Saved entries:
* * * *

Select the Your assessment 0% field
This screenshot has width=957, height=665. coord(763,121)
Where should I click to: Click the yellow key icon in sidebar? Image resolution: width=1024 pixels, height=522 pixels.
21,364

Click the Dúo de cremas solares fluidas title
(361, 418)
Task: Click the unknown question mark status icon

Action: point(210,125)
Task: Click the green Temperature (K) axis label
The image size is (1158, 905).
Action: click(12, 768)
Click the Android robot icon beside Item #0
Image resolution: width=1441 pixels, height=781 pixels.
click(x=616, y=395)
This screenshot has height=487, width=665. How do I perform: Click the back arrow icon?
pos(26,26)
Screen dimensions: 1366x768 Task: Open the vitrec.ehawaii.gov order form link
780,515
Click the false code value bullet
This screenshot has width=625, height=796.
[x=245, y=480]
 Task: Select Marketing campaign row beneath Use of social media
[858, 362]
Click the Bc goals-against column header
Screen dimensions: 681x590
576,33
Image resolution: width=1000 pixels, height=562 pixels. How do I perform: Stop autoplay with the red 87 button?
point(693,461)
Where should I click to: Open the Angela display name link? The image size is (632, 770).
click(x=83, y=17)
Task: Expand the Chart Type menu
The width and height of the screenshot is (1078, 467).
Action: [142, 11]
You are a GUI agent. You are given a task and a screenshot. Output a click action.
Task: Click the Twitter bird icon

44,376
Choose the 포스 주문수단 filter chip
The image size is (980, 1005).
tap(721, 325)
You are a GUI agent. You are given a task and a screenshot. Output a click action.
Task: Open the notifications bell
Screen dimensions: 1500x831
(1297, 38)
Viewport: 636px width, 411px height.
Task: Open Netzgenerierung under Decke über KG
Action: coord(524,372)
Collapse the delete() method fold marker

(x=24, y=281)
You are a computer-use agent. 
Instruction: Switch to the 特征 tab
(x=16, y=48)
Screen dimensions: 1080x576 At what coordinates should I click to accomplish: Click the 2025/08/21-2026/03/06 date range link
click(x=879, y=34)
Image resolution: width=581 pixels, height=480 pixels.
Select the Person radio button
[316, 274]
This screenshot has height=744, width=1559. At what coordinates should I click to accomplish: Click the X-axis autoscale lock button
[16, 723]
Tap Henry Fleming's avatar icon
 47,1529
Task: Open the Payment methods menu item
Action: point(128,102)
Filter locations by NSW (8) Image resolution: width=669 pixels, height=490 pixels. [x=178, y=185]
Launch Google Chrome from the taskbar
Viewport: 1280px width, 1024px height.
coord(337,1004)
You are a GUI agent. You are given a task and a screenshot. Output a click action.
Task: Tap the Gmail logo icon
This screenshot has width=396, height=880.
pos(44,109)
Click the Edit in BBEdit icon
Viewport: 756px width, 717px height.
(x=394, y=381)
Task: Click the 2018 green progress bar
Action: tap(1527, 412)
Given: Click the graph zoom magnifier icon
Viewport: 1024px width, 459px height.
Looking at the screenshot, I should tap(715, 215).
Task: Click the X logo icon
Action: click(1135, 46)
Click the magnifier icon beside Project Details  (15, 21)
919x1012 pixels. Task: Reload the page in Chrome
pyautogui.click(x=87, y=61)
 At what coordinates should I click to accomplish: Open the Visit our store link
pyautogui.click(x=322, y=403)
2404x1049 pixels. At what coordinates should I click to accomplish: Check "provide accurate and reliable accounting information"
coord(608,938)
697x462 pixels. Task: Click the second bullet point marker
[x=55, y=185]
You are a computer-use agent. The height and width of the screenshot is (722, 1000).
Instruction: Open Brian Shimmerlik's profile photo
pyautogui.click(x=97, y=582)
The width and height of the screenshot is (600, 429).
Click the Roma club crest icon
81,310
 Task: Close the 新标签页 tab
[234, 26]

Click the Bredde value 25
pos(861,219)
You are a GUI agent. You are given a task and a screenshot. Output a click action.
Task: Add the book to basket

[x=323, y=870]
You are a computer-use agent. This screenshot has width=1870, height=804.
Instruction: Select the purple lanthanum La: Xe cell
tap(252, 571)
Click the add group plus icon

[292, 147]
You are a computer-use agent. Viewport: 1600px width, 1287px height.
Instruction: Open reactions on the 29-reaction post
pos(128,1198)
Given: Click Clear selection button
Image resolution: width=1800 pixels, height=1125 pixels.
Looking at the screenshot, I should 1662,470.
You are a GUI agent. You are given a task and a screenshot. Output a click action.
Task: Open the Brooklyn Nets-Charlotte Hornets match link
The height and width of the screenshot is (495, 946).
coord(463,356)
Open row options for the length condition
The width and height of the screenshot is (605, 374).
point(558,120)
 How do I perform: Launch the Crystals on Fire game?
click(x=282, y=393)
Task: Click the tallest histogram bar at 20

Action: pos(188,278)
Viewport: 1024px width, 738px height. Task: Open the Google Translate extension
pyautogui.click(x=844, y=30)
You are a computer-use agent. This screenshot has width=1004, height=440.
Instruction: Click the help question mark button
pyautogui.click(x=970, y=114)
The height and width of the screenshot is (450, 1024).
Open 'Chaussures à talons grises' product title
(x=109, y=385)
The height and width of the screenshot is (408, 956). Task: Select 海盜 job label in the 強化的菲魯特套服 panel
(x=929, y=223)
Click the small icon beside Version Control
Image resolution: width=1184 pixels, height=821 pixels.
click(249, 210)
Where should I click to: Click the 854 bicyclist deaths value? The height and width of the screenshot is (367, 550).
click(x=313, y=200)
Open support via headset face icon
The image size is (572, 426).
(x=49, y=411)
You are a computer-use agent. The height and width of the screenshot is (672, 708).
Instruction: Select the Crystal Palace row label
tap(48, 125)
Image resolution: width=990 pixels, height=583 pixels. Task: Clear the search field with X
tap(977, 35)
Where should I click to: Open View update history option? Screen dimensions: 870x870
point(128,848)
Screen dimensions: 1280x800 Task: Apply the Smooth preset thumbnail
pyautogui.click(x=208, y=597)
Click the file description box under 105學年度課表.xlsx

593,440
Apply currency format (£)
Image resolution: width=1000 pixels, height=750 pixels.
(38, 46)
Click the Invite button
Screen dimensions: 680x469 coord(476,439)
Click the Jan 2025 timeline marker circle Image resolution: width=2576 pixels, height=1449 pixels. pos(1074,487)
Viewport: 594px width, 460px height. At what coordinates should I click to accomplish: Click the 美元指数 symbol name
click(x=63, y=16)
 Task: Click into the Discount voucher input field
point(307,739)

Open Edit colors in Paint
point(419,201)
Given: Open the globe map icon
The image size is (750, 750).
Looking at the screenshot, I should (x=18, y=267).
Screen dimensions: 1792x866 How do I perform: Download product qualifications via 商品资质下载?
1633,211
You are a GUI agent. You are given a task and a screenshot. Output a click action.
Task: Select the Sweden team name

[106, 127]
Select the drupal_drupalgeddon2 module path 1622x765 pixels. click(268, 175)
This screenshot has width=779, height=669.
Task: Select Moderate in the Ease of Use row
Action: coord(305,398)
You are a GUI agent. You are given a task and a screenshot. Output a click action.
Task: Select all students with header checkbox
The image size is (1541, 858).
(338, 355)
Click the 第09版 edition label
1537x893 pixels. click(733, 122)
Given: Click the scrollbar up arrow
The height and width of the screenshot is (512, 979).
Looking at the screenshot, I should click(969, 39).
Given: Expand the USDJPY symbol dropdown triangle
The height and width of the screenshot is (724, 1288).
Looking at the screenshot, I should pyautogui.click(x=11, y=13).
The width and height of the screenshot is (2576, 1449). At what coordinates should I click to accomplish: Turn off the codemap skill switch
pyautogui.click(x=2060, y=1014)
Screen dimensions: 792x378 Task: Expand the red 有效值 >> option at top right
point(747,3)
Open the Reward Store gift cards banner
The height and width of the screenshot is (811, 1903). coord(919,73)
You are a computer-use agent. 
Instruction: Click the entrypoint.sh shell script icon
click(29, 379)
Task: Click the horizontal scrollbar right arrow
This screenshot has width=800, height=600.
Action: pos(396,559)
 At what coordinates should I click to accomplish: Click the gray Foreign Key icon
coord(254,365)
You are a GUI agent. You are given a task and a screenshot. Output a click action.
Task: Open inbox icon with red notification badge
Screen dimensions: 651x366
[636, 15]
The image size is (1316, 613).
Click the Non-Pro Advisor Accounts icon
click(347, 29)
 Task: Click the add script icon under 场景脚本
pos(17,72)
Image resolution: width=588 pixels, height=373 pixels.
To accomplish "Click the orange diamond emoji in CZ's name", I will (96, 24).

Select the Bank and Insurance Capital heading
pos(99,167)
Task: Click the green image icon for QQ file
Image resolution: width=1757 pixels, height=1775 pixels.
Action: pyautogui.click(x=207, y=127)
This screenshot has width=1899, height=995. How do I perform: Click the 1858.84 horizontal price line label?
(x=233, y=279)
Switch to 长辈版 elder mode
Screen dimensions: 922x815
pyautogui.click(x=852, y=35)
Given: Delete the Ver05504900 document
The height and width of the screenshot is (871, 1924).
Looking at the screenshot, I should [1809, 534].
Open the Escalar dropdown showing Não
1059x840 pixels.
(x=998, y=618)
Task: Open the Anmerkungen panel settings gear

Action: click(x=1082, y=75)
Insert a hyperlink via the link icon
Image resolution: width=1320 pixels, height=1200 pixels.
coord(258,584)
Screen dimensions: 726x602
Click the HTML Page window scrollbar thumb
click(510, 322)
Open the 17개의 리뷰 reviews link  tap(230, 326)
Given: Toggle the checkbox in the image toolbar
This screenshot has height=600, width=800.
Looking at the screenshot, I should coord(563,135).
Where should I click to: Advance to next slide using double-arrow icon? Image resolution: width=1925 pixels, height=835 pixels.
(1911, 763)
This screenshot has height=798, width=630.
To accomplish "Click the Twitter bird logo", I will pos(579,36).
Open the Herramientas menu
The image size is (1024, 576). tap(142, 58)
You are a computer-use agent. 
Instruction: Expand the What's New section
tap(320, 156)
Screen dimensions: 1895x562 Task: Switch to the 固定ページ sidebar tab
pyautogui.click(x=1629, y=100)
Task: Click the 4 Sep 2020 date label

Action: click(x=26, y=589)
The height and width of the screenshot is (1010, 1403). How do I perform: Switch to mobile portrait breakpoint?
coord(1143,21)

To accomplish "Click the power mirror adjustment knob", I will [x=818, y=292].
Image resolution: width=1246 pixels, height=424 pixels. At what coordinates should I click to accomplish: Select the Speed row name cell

* * * *

» **YOUR ASSIGNMENT**: Scan the records above for the string "will", then copy each line where it turns up.

» **WRITTEN RESPONSE**:
To accomplish "Click the orange diamond emoji in CZ's name", I will (96, 24).
To accomplish "Click the Twitter bird logo", I will pos(579,36).
To accomplish "Click the power mirror adjustment knob", I will [x=818, y=292].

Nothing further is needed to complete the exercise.